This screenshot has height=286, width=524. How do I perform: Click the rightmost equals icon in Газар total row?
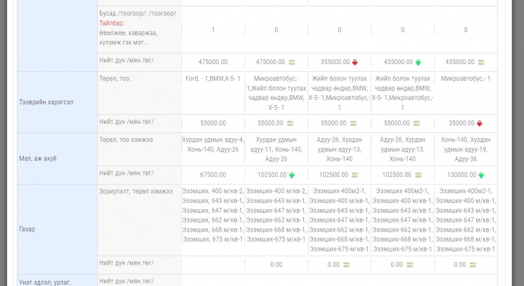473,265
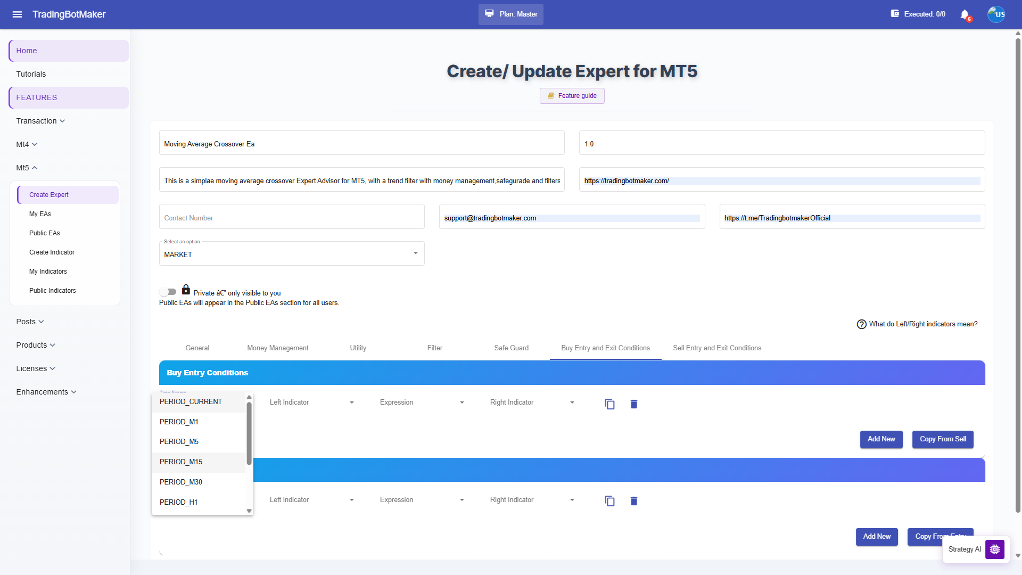
Task: Switch to the Sell Entry and Exit Conditions tab
Action: pos(716,348)
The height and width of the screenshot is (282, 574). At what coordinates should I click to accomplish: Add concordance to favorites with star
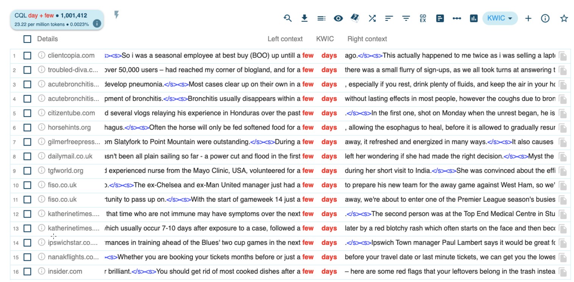click(564, 18)
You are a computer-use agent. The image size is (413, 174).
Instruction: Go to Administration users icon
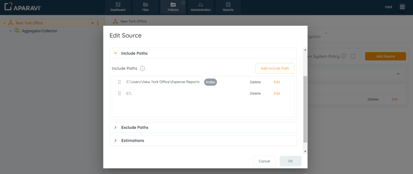click(x=200, y=5)
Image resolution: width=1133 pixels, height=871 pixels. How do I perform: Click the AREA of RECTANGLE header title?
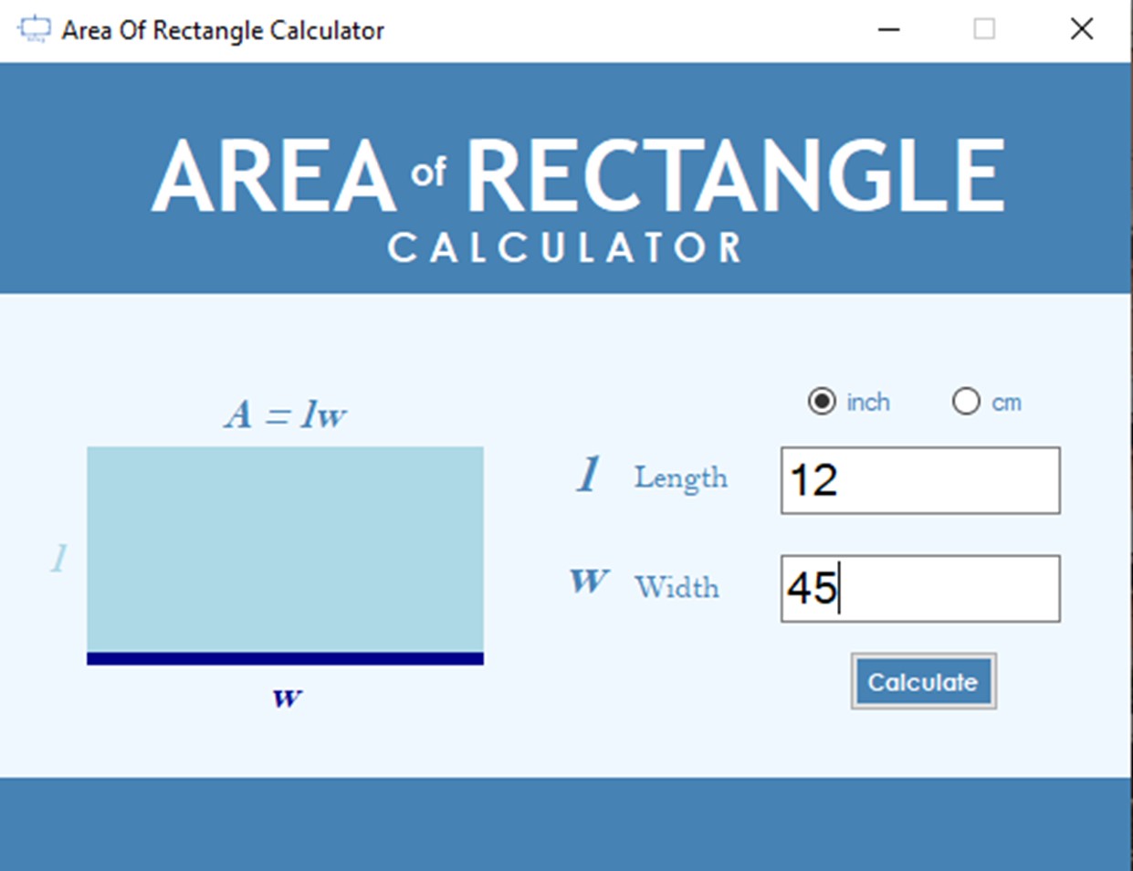[578, 175]
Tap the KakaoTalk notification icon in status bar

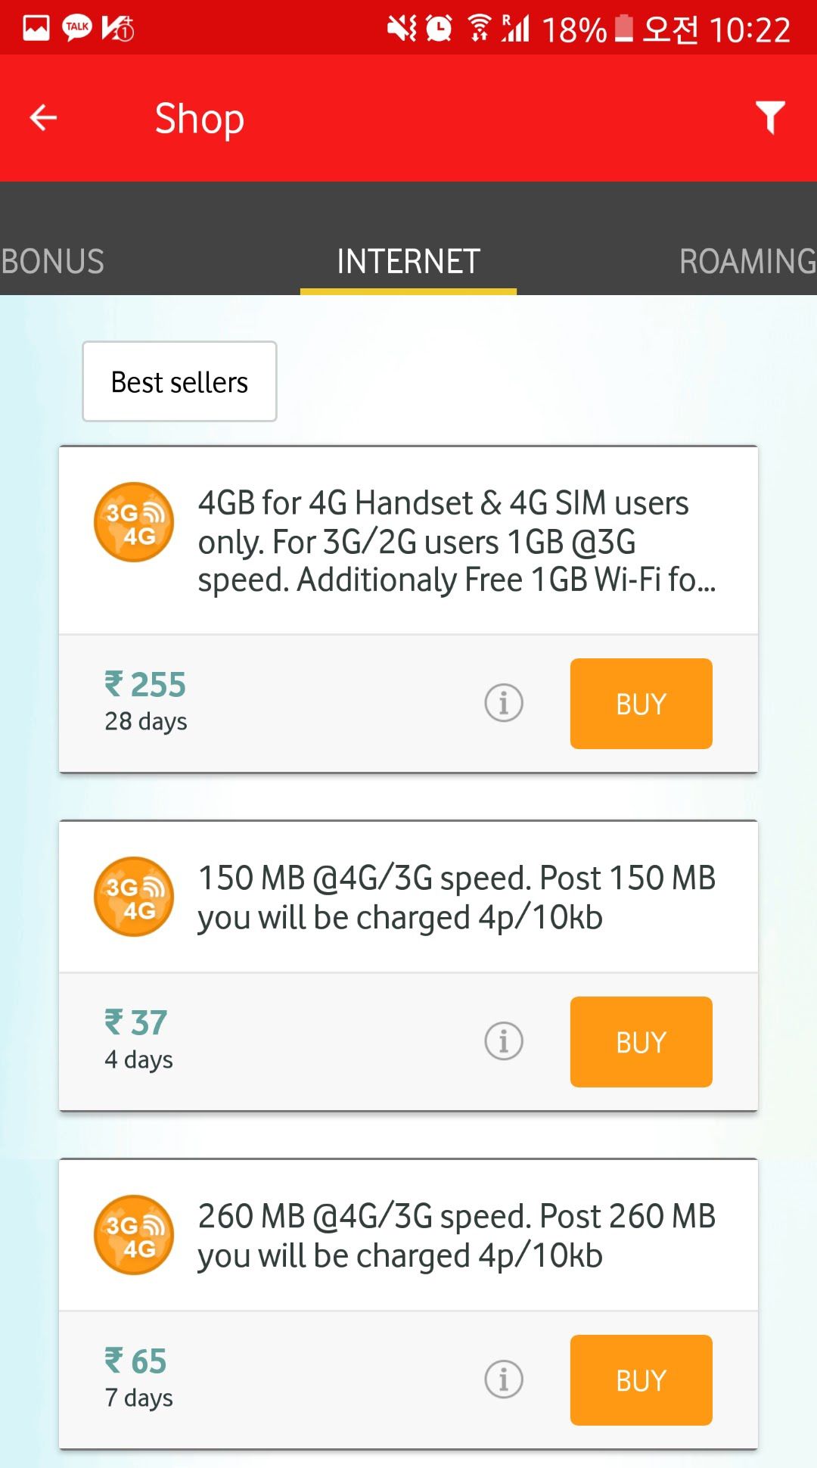point(76,29)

++++++++

The task
From the line containing "Instruction: Go to Administration users icon" to the last line of the entries, output every line exactly as written, but leave out the pictures.

Exercise solution
Instruction: Go to Administration users icon
click(x=200, y=5)
Image resolution: width=1133 pixels, height=871 pixels. How do I perform: Click the AREA of RECTANGLE header title?
[578, 175]
Tap the KakaoTalk notification icon in status bar

point(76,29)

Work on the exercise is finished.